The picture laid out by the release of State Papers for 1977 is an incomplete but valuable addition to our knowledge of current affairs 30 years ago. Governments do not deal with everything, then or now, and much is simply missing.
The Dublin papers do not tell us much about economic problems, or how ministers proposed to deal with them, yet the year started with inflation running at about 20 per cent, and oil price rises were to the forefront of the public mind. The tax cutting and job creation promises of the incoming Fianna Fáil government are probably the most visible public engagement with the economy, though the approach adopted was to prove controversial. In 1977, important first steps towards creation of the internet took place, out of the line of sight of our political and administrative classes.

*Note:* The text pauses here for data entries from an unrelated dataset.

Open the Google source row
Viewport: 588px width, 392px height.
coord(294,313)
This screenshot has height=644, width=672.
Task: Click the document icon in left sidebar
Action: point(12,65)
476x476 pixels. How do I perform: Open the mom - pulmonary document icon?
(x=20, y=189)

What we do catch is a glimpse of how the machinery of government works. The measured advice given by senior civil servants to politicians by and large remains the same, regardless of the political stripe of the parties in power. But personalities assert themselves. There are occasional flurries of impatience. The Department of Foreign Affairs became quite tetchy with the Vatican for what it saw as an ill-judged intervention over the Portlaoise hunger strike. The Fine Gael minister for finance Richie Ryan was even-handed in excoriating colleagues. Labour's Michael O'Leary got it in the neck over the October bank holiday announcement as did Fine Gael's Patrick Cooney over that perennial political football, Garda Síochána numbers. And from an earlier time, the measured exchanges between George Bernard Shaw and Eamon de Valera make fascinating reading.

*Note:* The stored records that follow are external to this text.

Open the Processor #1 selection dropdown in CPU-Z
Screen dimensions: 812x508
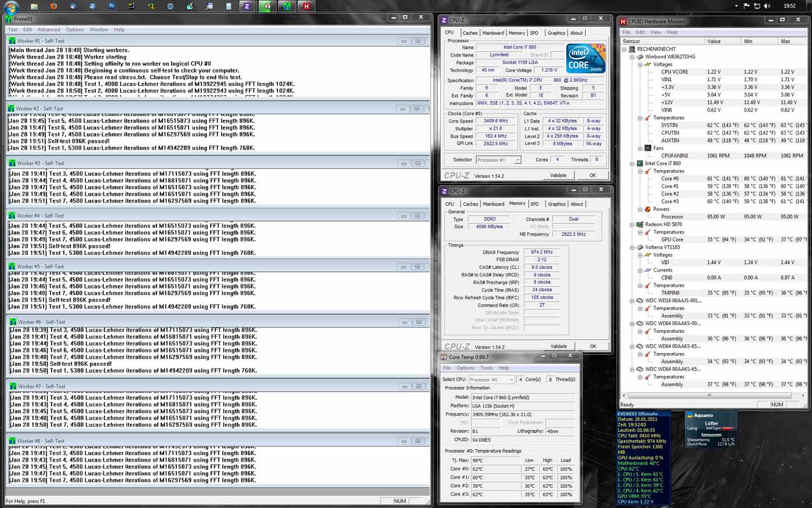click(498, 160)
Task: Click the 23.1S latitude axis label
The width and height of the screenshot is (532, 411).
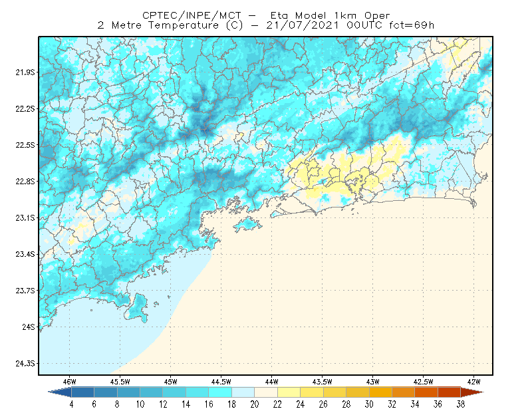Action: point(25,218)
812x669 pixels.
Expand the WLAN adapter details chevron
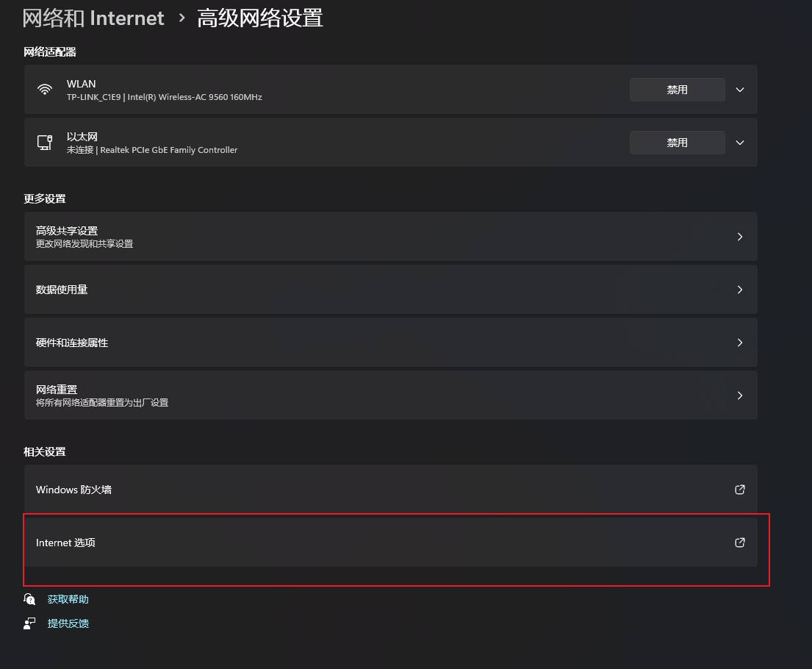tap(740, 90)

Britain was in a political bubble in 1977 which Margaret Thatcher would burst in 1979, doing Ireland few favours in the process. The picture in Northern Ireland was bleak, yet the attentive reader will note that British policy there was crafted to do less - much less than Dublin would have liked - yet achieved more than it is generally given credit for. There was to be no progress on power-sharing, but the defeat of the second Ulster workers strike was an important gain for the rule of law, and a stinging setback for the bullyboy tactics which had taken down the executive.

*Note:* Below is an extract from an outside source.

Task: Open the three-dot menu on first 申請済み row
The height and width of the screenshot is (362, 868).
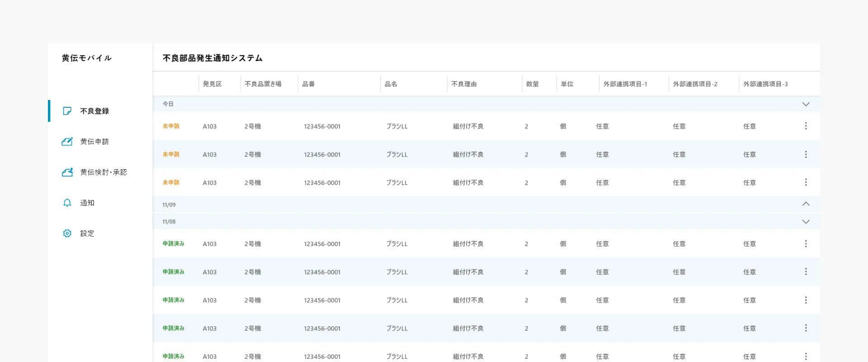Action: click(x=806, y=244)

There were hopeful signs. Liam Cosgrave ended Ireland's official ambivalence towards the British monarchy in June 1977. In one of his last acts as taoiseach, he sent his Minister for Foreign Affairs Garret FitzGerald to a service in St Patrick's Cathedral, Dublin, to mark the 25th anniversary of Queen Elizabeth's accession to the throne. President Hillery also sent her a message of congratulations. An important milestone was passed. A dual recognition was afforded, to our neighbours and to those living on the island of Ireland for whom the monarchy is an important element of their belief system. On these small courtesies, an edifice of mutual understanding and co-operation could be built. And so eventually it was.